Evaluation of tool wear mechanisms and tool performance in machining single-phase tungsten

Tungsten is commonly used in cemented carbide tooling solutions and as an alloying element in superalloys and steels. In pure form, as a single-phase tungsten, it is used in nuclear and research facilities. Tungsten is known for its poor machinability resulting in excessive tool wear, which puts high requirements on the selected tooling solution. Also, single-phase tungsten is a highly brittle material, thus often leading to surface damage when machining. In this study, eleven different tool materials: ceramics, coated and uncoated cemented carbide, cermet, PcBN and PCD have been tested in longitudinal turning of high purity tungsten (W > 99.9%) in order to identify suitable tool candidates. Seven cutting tool solutions consistently suffered from excessive tool wear or breakage after a few seconds of engagement time. Only two tool materials, PCD and PVD (TiAlN - TiSiN) coated cemented carbide provided sufficient performance. Analysis of their wear mechanisms with scanning and transmission electron microscopy revealed abrasion, oxidation and cracking of WC grains and diffusional dissolution of WC and Co in case of carbide tools. For PCD tools the main identified mechanisms are abrasion and diffusional dissolution.
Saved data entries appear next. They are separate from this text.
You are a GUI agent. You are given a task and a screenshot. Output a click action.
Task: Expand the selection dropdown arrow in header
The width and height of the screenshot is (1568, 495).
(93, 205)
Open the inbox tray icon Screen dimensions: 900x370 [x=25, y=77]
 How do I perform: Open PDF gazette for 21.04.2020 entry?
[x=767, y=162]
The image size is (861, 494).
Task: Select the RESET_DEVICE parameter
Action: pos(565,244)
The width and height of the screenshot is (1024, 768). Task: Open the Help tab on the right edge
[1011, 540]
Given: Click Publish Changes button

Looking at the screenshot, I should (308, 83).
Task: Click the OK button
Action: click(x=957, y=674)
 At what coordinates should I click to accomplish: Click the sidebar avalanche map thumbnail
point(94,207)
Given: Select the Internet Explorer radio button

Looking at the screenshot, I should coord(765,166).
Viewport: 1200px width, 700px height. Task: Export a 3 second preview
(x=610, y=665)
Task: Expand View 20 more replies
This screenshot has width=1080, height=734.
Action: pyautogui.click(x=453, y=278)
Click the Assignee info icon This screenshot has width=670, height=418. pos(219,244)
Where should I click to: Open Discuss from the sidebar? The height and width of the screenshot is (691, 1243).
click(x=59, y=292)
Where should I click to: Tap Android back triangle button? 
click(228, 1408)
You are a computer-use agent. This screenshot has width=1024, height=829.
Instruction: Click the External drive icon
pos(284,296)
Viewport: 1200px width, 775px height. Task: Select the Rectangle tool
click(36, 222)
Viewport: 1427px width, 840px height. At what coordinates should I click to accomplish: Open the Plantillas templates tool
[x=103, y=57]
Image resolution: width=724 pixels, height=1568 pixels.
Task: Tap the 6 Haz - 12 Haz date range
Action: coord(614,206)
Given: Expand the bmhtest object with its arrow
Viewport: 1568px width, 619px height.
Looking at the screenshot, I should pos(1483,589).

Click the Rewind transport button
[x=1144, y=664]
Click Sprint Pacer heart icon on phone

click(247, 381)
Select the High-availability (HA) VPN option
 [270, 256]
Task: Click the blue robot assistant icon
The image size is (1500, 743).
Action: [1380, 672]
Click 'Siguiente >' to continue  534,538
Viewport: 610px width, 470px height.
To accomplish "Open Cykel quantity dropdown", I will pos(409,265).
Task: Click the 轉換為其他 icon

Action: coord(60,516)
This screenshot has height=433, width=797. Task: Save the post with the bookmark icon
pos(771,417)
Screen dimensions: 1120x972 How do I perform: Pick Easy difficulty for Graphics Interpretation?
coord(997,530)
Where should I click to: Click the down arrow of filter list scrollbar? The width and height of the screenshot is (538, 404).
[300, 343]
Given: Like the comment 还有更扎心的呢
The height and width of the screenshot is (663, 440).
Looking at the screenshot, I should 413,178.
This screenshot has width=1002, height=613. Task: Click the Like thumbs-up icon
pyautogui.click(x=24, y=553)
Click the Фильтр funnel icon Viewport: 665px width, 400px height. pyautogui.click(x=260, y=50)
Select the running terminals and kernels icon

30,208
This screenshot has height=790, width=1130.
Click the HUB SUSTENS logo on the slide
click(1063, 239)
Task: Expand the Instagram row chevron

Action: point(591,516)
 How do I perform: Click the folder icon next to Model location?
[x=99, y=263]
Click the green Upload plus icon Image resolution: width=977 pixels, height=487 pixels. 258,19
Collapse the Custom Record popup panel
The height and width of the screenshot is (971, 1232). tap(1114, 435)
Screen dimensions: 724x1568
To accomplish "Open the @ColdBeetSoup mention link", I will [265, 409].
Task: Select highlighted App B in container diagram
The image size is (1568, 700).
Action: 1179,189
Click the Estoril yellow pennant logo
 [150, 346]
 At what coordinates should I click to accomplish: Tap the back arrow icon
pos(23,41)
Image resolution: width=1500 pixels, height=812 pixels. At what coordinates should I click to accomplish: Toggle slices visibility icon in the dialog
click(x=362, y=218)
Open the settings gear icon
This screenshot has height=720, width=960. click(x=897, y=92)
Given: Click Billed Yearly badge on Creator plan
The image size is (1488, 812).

Cracking, formation of build-up edges, presence of workpiece porosity and W adhesion on the machined surface was found to be responsible for poor surface quality and sub-surface damage. Surface roughness for the PCD ranged within R-a = 1.3-1.7 mu m and for the PVD coated carbide tool R-a = 1.0-1.5 mu m.

Automated summary

Tungsten is commonly used in various industries, including nuclear and research facilities, due to its unique properties. However, its poor machinability and brittleness present challenges for tooling solutions. In this study, various tool materials were tested for turning high purity tungsten, with only PCD and PVD coated cemented carbide showing sufficient performance. Wear mechanisms were analyzed, revealing abrasion, oxidation, and cracking for carbide tools, while PCD tools showed mainly abrasion and diffusional dissolution. Surface quality issues were attributed to factors such as cracking, porosity, and adhesion.